TASK TO CARRY OUT: Replace each "Describe the element" in the items below with "Identify the element", and write out all the items again with nothing else changed.

──────── SOURCE MATERIAL ────────

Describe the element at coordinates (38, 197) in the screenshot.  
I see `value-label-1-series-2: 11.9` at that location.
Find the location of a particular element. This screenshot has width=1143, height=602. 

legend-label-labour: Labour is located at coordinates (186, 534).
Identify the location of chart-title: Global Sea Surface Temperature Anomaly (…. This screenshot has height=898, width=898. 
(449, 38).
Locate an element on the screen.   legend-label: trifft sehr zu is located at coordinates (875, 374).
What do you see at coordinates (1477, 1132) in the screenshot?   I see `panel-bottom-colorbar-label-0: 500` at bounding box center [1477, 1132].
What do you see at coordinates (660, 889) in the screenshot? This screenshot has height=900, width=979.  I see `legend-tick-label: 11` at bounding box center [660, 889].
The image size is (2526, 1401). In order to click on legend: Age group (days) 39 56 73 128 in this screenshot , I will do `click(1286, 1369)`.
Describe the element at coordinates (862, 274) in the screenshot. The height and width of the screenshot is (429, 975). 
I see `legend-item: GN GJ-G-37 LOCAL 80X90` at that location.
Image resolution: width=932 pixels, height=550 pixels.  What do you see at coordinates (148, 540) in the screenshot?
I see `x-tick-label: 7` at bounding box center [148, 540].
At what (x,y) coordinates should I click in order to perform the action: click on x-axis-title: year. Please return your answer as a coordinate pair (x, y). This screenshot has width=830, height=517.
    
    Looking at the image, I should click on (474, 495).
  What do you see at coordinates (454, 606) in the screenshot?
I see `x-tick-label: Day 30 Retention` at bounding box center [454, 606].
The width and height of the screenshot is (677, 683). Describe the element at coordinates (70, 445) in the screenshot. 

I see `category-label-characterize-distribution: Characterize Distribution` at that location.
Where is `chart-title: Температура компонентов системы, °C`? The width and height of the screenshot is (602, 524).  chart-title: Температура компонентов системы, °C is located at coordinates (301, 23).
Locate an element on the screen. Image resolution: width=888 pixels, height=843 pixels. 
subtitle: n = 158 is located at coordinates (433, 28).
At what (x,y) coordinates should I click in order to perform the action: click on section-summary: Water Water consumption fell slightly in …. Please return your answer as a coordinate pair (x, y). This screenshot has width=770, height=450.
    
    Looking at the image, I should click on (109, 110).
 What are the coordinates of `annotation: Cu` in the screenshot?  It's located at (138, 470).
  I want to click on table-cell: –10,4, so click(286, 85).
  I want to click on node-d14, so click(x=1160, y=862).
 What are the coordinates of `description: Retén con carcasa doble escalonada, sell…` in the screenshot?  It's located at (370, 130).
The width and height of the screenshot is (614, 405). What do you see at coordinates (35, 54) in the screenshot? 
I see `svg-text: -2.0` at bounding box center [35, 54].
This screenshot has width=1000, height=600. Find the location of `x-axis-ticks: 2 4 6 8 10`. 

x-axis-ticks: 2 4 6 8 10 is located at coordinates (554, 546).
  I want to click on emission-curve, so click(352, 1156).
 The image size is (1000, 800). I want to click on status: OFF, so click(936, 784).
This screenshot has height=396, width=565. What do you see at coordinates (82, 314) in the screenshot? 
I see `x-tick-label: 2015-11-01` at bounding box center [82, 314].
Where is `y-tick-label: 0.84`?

────────

RESULT BELOW:
Identify the element at coordinates (38, 197) in the screenshot.  
I see `value-label-1-series-2: 11.9` at that location.
Find the location of a particular element. This screenshot has width=1143, height=602. 

legend-label-labour: Labour is located at coordinates (186, 534).
Identify the location of chart-title: Global Sea Surface Temperature Anomaly (…. This screenshot has height=898, width=898. 
(449, 38).
Locate an element on the screen.   legend-label: trifft sehr zu is located at coordinates (875, 374).
What do you see at coordinates (1477, 1132) in the screenshot?   I see `panel-bottom-colorbar-label-0: 500` at bounding box center [1477, 1132].
What do you see at coordinates (660, 889) in the screenshot? This screenshot has height=900, width=979.  I see `legend-tick-label: 11` at bounding box center [660, 889].
The image size is (2526, 1401). In order to click on legend: Age group (days) 39 56 73 128 in this screenshot , I will do `click(1286, 1369)`.
Identify the element at coordinates (862, 274) in the screenshot. The height and width of the screenshot is (429, 975). 
I see `legend-item: GN GJ-G-37 LOCAL 80X90` at that location.
Image resolution: width=932 pixels, height=550 pixels.  What do you see at coordinates (148, 540) in the screenshot?
I see `x-tick-label: 7` at bounding box center [148, 540].
At what (x,y) coordinates should I click in order to perform the action: click on x-axis-title: year. Please return your answer as a coordinate pair (x, y). This screenshot has width=830, height=517.
    
    Looking at the image, I should click on (474, 495).
  What do you see at coordinates (454, 606) in the screenshot?
I see `x-tick-label: Day 30 Retention` at bounding box center [454, 606].
The width and height of the screenshot is (677, 683). Identify the element at coordinates (70, 445) in the screenshot. 

I see `category-label-characterize-distribution: Characterize Distribution` at that location.
Where is `chart-title: Температура компонентов системы, °C`? The width and height of the screenshot is (602, 524).  chart-title: Температура компонентов системы, °C is located at coordinates (301, 23).
Locate an element on the screen. Image resolution: width=888 pixels, height=843 pixels. 
subtitle: n = 158 is located at coordinates (433, 28).
At what (x,y) coordinates should I click in order to perform the action: click on section-summary: Water Water consumption fell slightly in …. Please return your answer as a coordinate pair (x, y). This screenshot has width=770, height=450.
    
    Looking at the image, I should click on (109, 110).
 What are the coordinates of `annotation: Cu` in the screenshot?  It's located at (138, 470).
  I want to click on table-cell: –10,4, so click(286, 85).
  I want to click on node-d14, so click(x=1160, y=862).
 What are the coordinates of `description: Retén con carcasa doble escalonada, sell…` in the screenshot?  It's located at (370, 130).
The width and height of the screenshot is (614, 405). What do you see at coordinates (35, 54) in the screenshot? 
I see `svg-text: -2.0` at bounding box center [35, 54].
This screenshot has width=1000, height=600. Find the location of `x-axis-ticks: 2 4 6 8 10`. 

x-axis-ticks: 2 4 6 8 10 is located at coordinates (554, 546).
  I want to click on emission-curve, so click(352, 1156).
 The image size is (1000, 800). I want to click on status: OFF, so click(936, 784).
This screenshot has height=396, width=565. What do you see at coordinates (82, 314) in the screenshot? 
I see `x-tick-label: 2015-11-01` at bounding box center [82, 314].
Where is `y-tick-label: 0.84`?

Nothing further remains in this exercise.